▶ _Exercise details_: Tally every line in the entries below that holds "element", then give only the total.

Pixel coordinate grounding data:

*****

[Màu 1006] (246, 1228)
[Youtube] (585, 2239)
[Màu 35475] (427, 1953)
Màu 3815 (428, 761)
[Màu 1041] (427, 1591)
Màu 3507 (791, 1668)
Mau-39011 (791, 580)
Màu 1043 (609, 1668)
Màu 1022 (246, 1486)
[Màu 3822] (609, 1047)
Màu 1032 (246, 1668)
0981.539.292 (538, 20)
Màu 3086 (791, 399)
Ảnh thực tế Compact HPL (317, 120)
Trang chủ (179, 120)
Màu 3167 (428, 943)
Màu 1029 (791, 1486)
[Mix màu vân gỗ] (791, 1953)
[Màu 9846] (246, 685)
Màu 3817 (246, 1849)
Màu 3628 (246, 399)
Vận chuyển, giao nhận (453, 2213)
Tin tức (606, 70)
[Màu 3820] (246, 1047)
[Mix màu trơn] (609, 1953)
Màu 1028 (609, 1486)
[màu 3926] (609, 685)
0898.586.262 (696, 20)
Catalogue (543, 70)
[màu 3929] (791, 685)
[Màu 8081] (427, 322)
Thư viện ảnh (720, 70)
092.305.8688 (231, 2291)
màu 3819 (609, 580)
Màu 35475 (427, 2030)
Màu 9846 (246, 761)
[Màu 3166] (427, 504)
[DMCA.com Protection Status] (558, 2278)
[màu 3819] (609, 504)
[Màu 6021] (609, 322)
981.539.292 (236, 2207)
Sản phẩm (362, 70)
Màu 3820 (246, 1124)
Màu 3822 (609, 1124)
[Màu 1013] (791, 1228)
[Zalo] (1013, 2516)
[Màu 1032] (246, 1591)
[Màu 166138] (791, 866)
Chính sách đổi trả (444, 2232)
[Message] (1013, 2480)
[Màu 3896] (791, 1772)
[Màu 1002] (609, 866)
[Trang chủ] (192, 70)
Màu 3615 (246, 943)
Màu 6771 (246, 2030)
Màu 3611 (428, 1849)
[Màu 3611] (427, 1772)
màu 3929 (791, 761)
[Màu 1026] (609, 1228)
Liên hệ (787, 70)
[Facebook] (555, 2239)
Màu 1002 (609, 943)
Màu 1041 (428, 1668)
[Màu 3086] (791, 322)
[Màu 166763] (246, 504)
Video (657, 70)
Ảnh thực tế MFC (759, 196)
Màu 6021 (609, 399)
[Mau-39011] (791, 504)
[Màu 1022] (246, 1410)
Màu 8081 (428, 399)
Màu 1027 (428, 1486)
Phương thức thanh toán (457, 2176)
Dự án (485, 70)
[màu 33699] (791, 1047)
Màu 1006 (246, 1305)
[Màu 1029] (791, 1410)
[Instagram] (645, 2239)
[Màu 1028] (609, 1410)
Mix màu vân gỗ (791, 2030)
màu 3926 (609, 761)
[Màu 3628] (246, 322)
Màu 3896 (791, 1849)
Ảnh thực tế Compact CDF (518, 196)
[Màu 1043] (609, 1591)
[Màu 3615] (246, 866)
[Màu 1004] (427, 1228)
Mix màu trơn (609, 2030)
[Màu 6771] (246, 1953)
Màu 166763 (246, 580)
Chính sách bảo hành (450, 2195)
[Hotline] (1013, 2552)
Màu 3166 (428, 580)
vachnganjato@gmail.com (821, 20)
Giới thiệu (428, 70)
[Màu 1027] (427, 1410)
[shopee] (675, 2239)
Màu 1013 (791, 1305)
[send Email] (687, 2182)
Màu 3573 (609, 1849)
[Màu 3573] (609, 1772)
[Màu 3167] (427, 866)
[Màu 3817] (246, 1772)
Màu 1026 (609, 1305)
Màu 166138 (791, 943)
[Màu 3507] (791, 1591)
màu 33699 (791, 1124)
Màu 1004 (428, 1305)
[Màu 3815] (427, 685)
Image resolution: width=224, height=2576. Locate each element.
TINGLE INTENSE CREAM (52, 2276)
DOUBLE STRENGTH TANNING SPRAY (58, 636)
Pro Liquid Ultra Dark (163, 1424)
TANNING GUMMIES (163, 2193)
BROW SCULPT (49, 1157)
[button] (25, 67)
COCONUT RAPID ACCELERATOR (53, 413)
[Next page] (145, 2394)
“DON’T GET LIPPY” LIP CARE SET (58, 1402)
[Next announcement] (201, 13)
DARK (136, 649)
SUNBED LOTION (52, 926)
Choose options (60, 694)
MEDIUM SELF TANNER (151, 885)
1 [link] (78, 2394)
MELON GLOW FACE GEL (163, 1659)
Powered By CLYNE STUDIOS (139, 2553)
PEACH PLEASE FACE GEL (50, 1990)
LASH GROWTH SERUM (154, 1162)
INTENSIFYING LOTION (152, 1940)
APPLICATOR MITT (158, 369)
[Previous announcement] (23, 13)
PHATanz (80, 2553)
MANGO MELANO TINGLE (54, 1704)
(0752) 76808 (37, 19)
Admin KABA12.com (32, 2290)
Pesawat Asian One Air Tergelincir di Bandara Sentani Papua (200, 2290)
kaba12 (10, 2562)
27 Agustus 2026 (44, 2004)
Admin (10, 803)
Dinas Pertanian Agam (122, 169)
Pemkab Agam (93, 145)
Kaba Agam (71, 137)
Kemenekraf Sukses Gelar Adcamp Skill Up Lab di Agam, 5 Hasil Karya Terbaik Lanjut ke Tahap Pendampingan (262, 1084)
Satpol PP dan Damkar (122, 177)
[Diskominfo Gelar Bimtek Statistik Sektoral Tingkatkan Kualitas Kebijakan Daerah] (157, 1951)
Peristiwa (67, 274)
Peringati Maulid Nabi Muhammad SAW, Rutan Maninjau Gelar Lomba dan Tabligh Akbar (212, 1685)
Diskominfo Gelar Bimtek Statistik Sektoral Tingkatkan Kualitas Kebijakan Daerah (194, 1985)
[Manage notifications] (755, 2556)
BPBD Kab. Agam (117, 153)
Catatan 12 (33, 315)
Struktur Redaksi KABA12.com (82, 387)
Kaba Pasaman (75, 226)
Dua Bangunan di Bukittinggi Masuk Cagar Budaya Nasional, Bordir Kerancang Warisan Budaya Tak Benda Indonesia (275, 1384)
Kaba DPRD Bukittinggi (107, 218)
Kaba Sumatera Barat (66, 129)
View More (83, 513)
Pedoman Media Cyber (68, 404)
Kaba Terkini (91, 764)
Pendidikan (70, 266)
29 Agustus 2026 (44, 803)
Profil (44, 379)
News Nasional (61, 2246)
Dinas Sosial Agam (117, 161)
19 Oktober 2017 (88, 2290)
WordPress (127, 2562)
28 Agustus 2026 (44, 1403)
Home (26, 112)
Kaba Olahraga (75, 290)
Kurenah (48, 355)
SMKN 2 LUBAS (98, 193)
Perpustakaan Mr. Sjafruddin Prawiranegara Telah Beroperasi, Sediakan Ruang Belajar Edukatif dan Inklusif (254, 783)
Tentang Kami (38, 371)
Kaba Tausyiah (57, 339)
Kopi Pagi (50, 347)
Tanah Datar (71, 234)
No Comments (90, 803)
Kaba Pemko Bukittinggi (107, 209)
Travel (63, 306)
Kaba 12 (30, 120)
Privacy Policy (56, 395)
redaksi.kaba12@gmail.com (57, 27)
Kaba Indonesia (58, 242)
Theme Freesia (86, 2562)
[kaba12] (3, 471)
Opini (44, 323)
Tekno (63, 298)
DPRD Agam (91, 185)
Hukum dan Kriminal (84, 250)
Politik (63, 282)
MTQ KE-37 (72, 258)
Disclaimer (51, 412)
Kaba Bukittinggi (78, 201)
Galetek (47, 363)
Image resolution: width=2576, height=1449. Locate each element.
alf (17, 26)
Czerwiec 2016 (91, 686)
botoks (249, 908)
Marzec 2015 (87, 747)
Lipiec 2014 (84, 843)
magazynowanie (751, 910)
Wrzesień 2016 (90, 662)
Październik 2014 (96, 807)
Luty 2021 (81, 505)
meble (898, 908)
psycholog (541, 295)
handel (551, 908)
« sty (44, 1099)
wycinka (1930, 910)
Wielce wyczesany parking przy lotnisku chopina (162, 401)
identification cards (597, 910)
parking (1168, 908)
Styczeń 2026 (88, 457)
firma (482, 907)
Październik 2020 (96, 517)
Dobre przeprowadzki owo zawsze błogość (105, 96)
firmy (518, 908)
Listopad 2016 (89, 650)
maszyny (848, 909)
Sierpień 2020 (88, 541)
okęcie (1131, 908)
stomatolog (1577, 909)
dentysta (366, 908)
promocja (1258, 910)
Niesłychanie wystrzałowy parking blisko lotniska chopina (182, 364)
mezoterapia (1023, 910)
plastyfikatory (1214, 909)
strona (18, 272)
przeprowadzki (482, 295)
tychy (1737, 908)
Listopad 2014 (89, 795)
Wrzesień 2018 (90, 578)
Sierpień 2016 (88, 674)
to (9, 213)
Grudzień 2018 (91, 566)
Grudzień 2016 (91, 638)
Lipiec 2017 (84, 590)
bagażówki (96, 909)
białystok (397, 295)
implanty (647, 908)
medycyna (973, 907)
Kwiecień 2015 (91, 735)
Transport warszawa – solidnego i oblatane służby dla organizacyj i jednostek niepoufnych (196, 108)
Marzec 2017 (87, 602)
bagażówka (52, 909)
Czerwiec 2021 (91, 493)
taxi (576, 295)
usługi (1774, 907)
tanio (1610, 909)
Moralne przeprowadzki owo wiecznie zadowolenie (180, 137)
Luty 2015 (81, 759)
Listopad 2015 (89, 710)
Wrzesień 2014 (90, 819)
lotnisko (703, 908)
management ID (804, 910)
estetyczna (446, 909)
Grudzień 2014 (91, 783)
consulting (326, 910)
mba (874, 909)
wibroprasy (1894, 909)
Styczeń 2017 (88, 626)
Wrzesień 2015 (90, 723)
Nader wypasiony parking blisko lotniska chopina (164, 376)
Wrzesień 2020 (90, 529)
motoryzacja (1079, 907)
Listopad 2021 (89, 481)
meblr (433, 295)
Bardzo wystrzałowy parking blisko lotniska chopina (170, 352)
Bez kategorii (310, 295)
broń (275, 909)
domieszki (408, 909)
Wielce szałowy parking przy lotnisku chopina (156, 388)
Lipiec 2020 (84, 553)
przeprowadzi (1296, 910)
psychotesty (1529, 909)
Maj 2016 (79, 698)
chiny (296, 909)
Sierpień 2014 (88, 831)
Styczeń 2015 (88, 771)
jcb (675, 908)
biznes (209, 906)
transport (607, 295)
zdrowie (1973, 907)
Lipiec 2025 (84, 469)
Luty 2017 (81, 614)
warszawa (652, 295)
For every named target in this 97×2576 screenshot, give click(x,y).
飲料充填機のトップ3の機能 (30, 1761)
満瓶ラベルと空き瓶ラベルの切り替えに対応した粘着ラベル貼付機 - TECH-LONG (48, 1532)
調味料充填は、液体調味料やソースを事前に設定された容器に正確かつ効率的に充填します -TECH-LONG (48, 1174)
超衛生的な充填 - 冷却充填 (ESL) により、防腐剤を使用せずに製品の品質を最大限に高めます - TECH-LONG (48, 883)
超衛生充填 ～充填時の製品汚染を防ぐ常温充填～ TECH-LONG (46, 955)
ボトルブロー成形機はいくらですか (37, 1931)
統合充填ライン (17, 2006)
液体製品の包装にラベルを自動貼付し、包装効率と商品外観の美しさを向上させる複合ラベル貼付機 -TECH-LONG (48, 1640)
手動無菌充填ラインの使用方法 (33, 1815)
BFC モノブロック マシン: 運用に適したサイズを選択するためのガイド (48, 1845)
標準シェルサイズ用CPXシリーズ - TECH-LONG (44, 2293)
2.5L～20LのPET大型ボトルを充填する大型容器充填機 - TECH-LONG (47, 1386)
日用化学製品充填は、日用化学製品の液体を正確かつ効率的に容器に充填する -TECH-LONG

*****

▶ _Your solution_: 2